Changes to the application of the forfeiture rule: legislative changes & new case law

The Forfeiture Rule is the common law principle which provides that where a person is criminally responsible for a death of another, and that person is a material factor in the vesting of property in favour of that person, then the interest in that property is forfeited.

The practical application of the Forfeiture Rule is more often than not considered in the circumstances where the killer is the beneficiary of the slain benefactor. In those circumstances the Rule is restrictively stated as "a man shall not slay his benefactor and thereby take his bounty".

The application of the Forfeiture Rule is not limited to circumstances where the killing was a murder, nor to circumstances relating to the operation of a Will.

The broad public policy and common law underpinnings of the Forfeiture Rule means that it has application in wide circumstances including where a beneficiary has slain a fellow beneficiary and so gains an advancing of an interest or an additional gift under a Will.

The strict application of the Forfeiture Rule by Courts led directly to statutory reform. The Forfeiture Act 1995 (NSW) was introduced to avoid the strict application of the common law Forfeiture Rule in appropriate circumstances.

The Act provides the Supreme Court of NSW with the discretion to modify the operation of the Forfeiture Rule where justice requires it to be modified (for example, where a victim of domestic violence over many years snaps and kills the person who inflicted the violence). The Act provides for a mechanism in applying for "forfeiture modification orders" within 12 months of the death of the deceased person or alternatively leave for a late application - sections 7(1) and (2).

On 28 October 2005, some important amendments were made to the Forfeiture Act by the Confiscation of Proceeds of Crime Amendment Act 2005 (NSW). The Forfeiture Act now also provides for "forfeiture application orders" in addition to "forfeiture modification orders".

The thrust of the amendments are that an "interested person" can apply to the Supreme Court for a "forfeiture application order" in respect of an "offender". An "interested person" does not include an offender or a person claiming through an offender. An "offender" for the purposes of a "forfeiture application order" means a person who has killed another person and been found not guilty of murder by reason of mental illness.

An "interested person" can under the new section 11 apply to the Supreme Court for an order that the Forfeiture Rule apply as if the "offender" had been found guilty of murder. The Court may make an order applying the Forfeiture Rule to the "offender" if it is satisfied that justice requires the Rule to be applied.

In determining whether justice requires the Forfeiture Rule to be applied, the Court is to have regard to the following matters:-

  • the conduct of the offender
  • the conduct of the deceased person
  • the effect of the application of the Rule on the offender or any other person
  • such other matters as to the Court appear material.

Unless the Supreme Court grants leave for a late application, a "forfeiture application order" must be made within 6 months after the day on which it is determined that the offender was not guilty of murder.
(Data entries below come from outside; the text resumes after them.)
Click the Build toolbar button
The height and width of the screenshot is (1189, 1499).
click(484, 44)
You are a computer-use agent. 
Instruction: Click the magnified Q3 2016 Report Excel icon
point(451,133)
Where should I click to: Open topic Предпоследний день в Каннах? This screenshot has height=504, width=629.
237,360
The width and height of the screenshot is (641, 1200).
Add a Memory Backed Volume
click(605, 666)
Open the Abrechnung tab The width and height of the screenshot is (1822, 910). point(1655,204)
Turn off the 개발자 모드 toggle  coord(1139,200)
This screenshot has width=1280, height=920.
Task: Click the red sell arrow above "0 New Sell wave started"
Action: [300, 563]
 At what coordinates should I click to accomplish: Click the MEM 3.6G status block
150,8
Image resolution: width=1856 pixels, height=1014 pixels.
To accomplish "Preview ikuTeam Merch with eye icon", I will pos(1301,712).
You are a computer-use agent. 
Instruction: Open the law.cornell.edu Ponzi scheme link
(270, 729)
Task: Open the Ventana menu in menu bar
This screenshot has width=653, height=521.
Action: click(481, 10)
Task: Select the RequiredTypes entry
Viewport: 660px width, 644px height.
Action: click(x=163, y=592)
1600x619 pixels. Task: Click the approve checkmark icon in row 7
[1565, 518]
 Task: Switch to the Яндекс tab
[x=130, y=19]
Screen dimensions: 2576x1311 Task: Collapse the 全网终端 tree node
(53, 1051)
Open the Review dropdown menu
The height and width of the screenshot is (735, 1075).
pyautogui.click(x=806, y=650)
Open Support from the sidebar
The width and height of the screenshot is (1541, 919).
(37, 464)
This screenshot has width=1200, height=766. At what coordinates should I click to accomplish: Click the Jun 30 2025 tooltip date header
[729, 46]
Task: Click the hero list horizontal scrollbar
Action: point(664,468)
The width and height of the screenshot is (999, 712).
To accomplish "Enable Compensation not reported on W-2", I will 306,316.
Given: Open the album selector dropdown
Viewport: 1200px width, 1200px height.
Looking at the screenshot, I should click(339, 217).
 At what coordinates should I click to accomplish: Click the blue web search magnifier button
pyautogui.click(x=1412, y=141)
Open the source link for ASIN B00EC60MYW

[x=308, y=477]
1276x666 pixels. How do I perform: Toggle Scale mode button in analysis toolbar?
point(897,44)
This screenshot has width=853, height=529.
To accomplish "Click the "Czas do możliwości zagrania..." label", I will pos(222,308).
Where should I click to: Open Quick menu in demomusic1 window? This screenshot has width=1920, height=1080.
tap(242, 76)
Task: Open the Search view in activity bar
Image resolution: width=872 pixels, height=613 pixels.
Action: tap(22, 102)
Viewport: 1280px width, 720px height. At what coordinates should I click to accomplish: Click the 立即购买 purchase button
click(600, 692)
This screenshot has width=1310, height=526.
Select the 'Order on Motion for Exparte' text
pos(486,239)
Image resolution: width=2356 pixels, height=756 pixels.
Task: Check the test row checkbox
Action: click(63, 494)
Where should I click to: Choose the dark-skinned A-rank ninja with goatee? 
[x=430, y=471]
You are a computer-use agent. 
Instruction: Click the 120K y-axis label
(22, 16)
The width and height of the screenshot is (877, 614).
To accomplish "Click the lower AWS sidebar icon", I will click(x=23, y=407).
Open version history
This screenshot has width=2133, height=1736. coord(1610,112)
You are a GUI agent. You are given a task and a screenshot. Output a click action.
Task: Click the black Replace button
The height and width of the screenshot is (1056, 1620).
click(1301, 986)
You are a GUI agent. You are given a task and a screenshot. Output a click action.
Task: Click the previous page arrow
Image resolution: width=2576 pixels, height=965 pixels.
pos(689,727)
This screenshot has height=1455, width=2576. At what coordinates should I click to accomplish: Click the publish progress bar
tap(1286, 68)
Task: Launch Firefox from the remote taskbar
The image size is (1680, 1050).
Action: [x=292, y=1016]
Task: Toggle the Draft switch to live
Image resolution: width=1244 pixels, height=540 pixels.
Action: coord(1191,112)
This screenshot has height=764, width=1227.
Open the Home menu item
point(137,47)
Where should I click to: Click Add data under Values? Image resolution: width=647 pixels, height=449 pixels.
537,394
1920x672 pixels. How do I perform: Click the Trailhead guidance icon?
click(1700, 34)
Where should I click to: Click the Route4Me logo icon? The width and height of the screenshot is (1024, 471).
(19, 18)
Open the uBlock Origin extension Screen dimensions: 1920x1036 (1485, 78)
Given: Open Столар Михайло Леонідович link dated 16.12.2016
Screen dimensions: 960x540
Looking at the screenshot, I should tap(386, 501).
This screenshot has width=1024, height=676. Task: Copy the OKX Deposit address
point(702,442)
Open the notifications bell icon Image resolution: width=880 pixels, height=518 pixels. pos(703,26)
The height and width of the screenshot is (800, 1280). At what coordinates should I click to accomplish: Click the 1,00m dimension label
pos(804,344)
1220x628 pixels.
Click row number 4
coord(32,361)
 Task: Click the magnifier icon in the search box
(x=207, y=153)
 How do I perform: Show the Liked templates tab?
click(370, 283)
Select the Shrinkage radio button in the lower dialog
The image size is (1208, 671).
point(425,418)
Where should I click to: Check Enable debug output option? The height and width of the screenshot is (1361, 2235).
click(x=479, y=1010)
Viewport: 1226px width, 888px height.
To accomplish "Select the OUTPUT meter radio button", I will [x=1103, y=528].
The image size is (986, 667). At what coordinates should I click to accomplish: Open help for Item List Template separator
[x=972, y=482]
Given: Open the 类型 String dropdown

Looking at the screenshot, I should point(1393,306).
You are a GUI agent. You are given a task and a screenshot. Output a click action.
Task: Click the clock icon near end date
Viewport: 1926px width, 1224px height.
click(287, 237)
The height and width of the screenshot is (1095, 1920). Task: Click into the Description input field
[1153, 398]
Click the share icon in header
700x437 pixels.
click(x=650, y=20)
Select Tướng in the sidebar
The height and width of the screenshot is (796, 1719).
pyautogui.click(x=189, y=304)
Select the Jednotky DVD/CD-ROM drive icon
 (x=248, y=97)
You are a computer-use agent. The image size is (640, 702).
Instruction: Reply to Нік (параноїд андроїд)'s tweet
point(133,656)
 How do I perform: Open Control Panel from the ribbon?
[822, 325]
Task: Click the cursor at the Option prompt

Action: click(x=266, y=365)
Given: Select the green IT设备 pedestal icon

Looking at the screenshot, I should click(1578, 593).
Transitional rules provide that a "forfeiture application order" may be made in respect of a killing occurring before or after 28 October 2005 but only if the application of the Forfeiture Rule has not been finally determined by the Court in respect of that killing. The amendments do not apply to any Supreme Court determination of the application of the Forfeiture Rule that was made before 28 October 2005.

Amendments put to the test in Court

The transitional rules resulted in the recent amendments being considered in the Supreme Court case In The Estate of the Late Fiona Ellen Fitter & The Forfeiture Act 1995; Public Trustee of NSW v Fitter [2005] NSWSC1188. The case was heard on 9,10 and 11 November 2005.

On 16 October 2001, Fiona Fitter was killed when she was attacked with a knife by her husband George Fitter and her son Grant Fitter. The deceased's daughter, Kylie Fitter took part in the attack but did not inflict any wounds upon her mother. The attackers were charged with murder but were found not guilty by reason of mental illness.

The Public Trustee as administrator of the intestate estate of Fiona Fitter sought a ruling from the Court as to whether it was entitled to administer the estate without regard to the application of the Forfeiture Rule. The deceased's sister Ann Robb took part in the proceedings and cross claimed for a "forfeiture application order". Ann Robb was one of the driving forces behind the introduction of, and assent to, the recent amendments to the Forfeiture Act.

The Court made a "forfeiture application order" and held that the Forfeiture Rule applied to prevent the husband, son and daughter of the deceased sharing in the deceased's estate.

Implications for Estates

Where the operation of the Forfeiture Rule is relevant, the Forfeiture Act now provides competing mechanisms to determine who may benefit from the deceased's estate. A contest about the application of the Forfeiture Rule inevitably adds another hurdle to overcome in the administration of estates.